Rewrite the records that begin at the line containing "Image resolution: width=813" and end with the line containing "Click the first blue", replacing "Image resolution" with "Screenshot size" and leaving everything else unchanged. Give only those lines.

— Start Data in this exercise —

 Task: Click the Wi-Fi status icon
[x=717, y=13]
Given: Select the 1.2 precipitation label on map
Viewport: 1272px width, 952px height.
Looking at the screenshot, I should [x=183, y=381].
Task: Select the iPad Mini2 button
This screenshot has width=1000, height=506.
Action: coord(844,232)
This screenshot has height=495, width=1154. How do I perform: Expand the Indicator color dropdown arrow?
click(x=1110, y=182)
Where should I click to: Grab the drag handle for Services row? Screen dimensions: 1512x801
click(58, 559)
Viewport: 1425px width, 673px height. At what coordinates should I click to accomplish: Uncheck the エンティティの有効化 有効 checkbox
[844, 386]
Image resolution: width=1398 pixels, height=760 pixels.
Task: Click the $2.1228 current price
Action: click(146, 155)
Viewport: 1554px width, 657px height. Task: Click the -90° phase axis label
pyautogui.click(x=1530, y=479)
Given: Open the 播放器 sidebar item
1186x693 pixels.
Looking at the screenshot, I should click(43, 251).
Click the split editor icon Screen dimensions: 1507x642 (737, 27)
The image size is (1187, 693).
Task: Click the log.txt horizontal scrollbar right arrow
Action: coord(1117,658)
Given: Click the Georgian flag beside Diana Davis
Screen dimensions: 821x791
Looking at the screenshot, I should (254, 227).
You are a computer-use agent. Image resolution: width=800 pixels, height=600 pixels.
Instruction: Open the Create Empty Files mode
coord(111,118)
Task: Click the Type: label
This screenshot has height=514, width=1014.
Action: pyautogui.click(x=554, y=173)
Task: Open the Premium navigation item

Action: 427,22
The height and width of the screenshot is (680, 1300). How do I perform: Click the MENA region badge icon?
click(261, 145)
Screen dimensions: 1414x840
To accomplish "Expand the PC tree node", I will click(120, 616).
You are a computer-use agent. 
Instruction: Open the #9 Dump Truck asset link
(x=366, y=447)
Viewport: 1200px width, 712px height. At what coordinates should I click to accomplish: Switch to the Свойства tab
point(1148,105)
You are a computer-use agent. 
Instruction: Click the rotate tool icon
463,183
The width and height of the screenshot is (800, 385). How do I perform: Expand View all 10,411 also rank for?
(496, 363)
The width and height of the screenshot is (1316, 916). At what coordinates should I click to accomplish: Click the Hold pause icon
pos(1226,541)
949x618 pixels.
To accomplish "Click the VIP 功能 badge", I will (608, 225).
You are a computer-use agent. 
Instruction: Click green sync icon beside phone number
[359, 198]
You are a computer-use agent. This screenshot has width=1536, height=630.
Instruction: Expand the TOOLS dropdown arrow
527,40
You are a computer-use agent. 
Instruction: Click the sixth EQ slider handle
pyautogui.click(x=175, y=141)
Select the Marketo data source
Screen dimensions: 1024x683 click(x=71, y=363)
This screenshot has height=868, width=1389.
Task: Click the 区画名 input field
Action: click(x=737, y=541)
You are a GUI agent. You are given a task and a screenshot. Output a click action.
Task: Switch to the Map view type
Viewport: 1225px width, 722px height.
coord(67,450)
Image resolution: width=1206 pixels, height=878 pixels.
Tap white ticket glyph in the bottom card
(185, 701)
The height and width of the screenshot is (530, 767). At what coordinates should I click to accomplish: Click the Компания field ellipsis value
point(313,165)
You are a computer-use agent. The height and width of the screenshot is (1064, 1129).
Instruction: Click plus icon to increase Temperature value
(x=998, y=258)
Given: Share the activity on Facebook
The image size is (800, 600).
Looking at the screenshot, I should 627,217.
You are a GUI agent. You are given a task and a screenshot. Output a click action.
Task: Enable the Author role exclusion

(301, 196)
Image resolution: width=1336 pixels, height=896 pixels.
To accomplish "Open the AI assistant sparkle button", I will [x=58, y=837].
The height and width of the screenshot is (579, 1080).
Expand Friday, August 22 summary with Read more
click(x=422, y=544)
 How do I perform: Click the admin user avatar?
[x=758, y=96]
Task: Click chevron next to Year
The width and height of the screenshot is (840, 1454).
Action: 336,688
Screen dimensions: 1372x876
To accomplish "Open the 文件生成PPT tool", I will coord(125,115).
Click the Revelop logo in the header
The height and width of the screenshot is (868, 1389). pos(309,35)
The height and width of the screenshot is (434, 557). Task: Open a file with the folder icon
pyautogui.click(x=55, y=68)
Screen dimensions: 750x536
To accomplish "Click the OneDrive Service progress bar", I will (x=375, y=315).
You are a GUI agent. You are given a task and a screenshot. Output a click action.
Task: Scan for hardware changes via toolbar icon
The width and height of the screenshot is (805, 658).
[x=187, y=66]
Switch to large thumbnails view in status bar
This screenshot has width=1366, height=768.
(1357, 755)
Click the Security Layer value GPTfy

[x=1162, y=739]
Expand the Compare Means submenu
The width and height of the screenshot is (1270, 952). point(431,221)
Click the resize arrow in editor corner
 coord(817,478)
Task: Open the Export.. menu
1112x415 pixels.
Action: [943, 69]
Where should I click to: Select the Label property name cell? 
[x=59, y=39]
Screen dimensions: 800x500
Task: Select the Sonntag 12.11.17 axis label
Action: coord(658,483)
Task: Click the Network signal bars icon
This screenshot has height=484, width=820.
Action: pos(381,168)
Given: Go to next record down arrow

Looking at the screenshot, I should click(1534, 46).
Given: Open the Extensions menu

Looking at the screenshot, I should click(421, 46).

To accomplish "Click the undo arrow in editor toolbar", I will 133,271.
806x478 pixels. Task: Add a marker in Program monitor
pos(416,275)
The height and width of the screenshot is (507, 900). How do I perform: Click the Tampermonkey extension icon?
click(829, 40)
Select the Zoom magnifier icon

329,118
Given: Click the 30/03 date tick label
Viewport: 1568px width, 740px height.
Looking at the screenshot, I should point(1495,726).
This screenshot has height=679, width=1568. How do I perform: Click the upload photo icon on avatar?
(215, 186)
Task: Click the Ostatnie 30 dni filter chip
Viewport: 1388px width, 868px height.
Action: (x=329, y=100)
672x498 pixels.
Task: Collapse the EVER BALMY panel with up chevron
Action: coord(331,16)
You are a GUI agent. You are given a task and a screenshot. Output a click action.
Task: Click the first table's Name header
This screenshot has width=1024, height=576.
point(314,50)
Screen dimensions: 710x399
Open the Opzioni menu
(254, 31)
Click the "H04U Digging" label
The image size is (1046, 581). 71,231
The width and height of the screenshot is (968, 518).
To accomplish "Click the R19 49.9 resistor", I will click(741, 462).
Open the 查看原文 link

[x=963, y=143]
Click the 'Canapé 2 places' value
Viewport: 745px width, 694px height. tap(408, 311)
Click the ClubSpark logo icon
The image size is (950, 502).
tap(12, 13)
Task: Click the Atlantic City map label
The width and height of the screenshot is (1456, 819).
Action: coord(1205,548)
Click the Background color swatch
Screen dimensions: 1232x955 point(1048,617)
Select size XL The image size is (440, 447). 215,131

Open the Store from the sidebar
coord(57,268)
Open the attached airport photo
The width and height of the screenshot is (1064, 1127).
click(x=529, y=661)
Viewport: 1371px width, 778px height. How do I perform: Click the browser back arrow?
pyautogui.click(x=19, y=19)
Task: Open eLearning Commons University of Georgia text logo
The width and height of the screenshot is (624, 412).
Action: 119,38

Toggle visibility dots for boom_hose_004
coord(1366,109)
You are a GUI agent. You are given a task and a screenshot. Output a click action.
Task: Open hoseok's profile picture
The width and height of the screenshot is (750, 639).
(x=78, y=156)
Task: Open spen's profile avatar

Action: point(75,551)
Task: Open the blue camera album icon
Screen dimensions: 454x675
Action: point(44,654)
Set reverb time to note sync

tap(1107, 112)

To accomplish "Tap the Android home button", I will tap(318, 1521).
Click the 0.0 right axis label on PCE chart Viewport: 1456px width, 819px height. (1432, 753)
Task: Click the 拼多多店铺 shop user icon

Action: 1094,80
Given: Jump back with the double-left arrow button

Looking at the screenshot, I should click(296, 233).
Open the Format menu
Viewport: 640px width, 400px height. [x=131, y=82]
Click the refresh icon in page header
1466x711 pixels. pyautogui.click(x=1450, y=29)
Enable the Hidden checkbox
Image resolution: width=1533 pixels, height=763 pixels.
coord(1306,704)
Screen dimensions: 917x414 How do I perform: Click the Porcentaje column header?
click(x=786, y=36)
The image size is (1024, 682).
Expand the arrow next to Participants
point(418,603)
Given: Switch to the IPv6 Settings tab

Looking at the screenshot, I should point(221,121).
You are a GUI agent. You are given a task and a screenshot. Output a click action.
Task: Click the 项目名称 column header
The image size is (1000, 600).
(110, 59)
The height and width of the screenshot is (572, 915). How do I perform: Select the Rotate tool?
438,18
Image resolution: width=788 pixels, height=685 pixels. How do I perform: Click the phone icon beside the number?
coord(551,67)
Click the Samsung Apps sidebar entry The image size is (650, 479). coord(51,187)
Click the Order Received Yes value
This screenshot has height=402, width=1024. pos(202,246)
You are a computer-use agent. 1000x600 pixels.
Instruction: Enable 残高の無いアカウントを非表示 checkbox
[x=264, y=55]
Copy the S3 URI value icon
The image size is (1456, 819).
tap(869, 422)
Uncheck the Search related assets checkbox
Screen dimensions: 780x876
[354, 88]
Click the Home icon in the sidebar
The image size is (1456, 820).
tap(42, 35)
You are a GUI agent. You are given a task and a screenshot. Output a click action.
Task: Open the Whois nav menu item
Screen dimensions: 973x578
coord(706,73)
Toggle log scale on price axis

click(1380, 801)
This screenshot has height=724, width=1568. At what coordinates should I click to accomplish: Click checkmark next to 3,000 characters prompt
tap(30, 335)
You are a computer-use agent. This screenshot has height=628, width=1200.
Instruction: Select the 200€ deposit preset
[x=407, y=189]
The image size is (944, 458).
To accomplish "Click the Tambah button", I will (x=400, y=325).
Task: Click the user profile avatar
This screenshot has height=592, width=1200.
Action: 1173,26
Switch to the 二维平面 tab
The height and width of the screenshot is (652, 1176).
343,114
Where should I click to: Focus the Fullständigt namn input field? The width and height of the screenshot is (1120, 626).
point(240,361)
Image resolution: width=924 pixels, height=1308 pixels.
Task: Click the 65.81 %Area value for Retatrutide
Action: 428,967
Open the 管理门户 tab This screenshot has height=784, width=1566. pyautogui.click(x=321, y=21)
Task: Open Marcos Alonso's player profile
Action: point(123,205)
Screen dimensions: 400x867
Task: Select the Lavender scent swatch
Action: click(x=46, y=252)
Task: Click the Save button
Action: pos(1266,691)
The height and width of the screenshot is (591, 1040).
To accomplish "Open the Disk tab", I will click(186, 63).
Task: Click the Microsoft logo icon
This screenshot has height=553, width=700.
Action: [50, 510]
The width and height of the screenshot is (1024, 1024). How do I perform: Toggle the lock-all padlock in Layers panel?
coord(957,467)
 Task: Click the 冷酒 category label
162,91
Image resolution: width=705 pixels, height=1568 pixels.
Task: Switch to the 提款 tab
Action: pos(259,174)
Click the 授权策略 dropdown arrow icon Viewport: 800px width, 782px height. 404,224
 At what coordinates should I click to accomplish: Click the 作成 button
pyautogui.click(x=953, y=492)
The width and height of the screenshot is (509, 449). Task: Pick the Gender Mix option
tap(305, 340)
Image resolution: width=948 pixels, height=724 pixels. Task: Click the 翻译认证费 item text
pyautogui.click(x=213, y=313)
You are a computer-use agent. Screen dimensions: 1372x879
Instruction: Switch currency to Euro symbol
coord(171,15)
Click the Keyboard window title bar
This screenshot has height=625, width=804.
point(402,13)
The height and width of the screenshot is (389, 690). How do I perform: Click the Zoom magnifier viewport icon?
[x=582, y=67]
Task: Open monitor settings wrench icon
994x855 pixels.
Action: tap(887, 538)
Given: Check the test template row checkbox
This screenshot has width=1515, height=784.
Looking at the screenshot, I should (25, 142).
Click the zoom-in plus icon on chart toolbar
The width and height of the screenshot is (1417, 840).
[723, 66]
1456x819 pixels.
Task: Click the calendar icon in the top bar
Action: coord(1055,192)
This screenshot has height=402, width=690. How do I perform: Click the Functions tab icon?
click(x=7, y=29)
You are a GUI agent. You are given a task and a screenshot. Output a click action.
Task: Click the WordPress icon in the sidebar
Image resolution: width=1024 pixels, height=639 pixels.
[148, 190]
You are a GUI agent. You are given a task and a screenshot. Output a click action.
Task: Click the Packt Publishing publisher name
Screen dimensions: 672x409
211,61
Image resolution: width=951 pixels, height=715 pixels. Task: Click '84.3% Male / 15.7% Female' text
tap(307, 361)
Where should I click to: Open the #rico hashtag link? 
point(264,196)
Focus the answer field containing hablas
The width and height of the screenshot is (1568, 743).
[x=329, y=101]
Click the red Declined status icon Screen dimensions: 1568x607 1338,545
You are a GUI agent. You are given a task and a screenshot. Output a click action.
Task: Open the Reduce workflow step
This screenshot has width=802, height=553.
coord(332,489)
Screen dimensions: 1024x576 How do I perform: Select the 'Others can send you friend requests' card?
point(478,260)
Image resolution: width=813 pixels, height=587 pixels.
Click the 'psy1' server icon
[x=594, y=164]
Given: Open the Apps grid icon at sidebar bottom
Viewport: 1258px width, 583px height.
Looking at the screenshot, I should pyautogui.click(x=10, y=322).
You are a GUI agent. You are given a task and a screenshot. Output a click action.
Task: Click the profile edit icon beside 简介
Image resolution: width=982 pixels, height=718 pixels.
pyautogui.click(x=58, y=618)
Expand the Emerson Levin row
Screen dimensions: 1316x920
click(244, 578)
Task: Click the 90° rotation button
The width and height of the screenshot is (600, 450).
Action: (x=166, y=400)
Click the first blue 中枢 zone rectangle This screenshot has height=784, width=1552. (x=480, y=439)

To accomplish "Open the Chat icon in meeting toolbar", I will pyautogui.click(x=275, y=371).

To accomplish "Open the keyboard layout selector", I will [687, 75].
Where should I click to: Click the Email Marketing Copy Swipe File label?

— End Data in this exercise —

• **Output of the task**
Screenshot size: width=813 pixels, height=587 pixels.
Click the 'psy1' server icon
[x=594, y=164]
Given: Open the Apps grid icon at sidebar bottom
Viewport: 1258px width, 583px height.
Looking at the screenshot, I should pyautogui.click(x=10, y=322).
You are a GUI agent. You are given a task and a screenshot. Output a click action.
Task: Click the profile edit icon beside 简介
Screenshot size: width=982 pixels, height=718 pixels.
pyautogui.click(x=58, y=618)
Expand the Emerson Levin row
Screen dimensions: 1316x920
click(244, 578)
Task: Click the 90° rotation button
The width and height of the screenshot is (600, 450).
Action: (x=166, y=400)
Click the first blue 中枢 zone rectangle This screenshot has height=784, width=1552. (x=480, y=439)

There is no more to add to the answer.